» The request: Rewrite the part of the listing below that opens with the line containing "This screenshot has height=861, width=1146." and closes with the line containing "Action: (x=976, y=843)", swapping "tray" for "taskbar" and leaving everything else unchanged. Omit the pictures from your answer.

» Given data:
══════════════════════════════
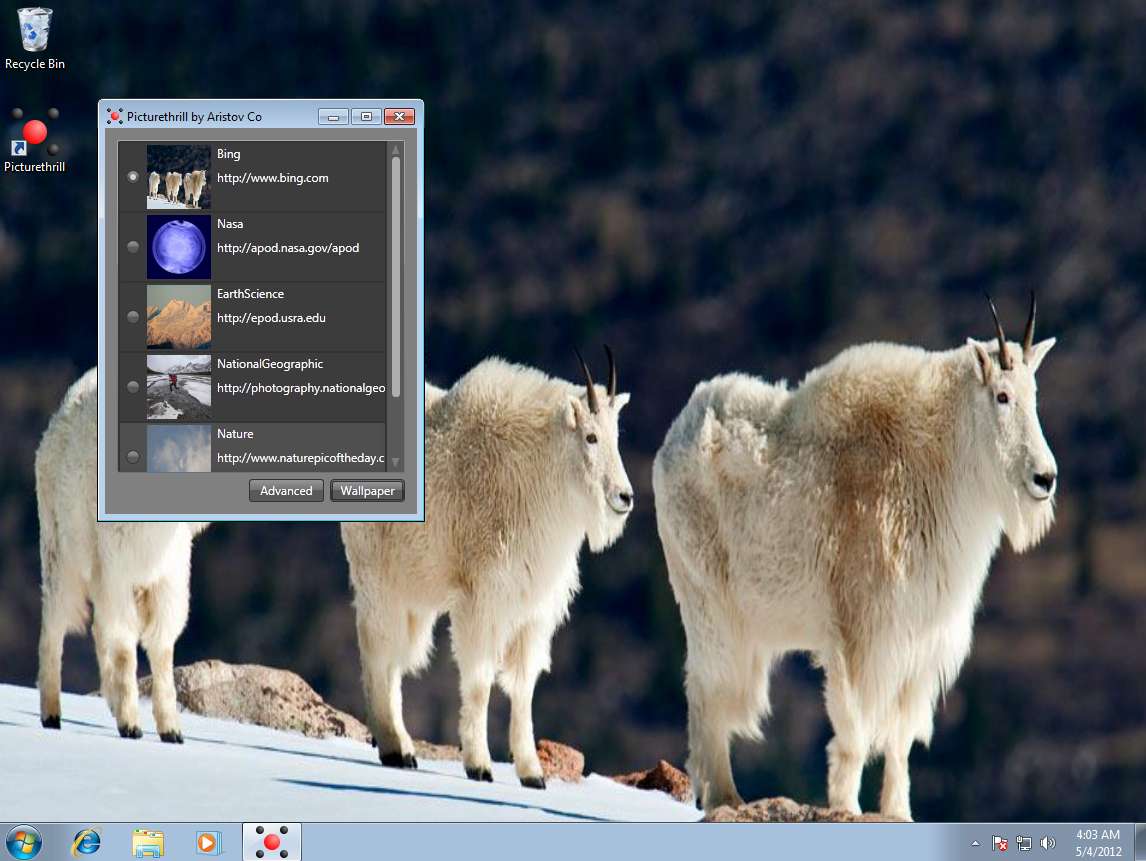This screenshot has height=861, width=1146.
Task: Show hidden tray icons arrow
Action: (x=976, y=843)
══════════════════════════════
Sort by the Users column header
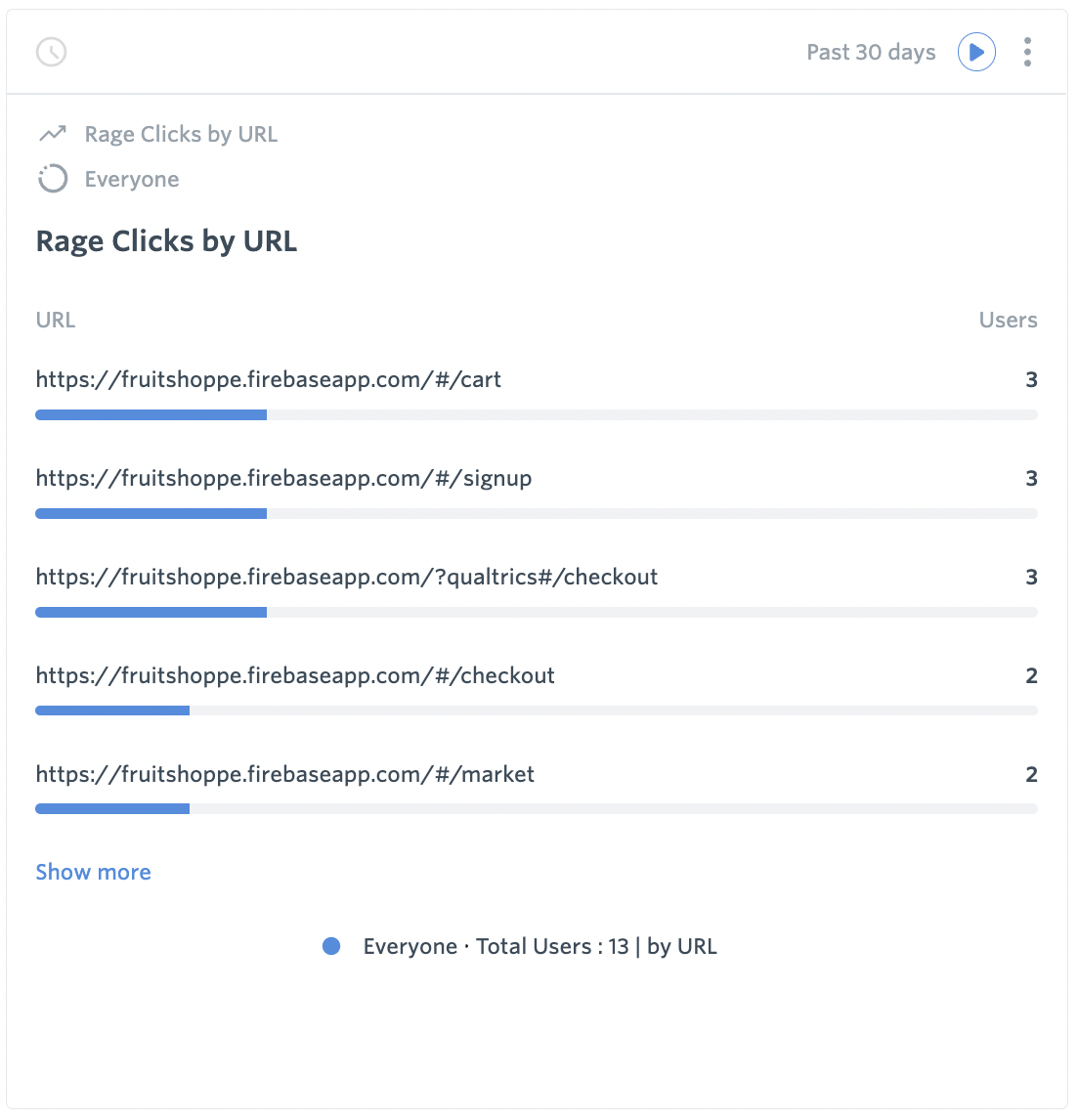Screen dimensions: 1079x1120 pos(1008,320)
══════════════════════════════
» The answer:
This screenshot has height=861, width=1146.
Task: Show hidden taskbar icons arrow
Action: (x=976, y=843)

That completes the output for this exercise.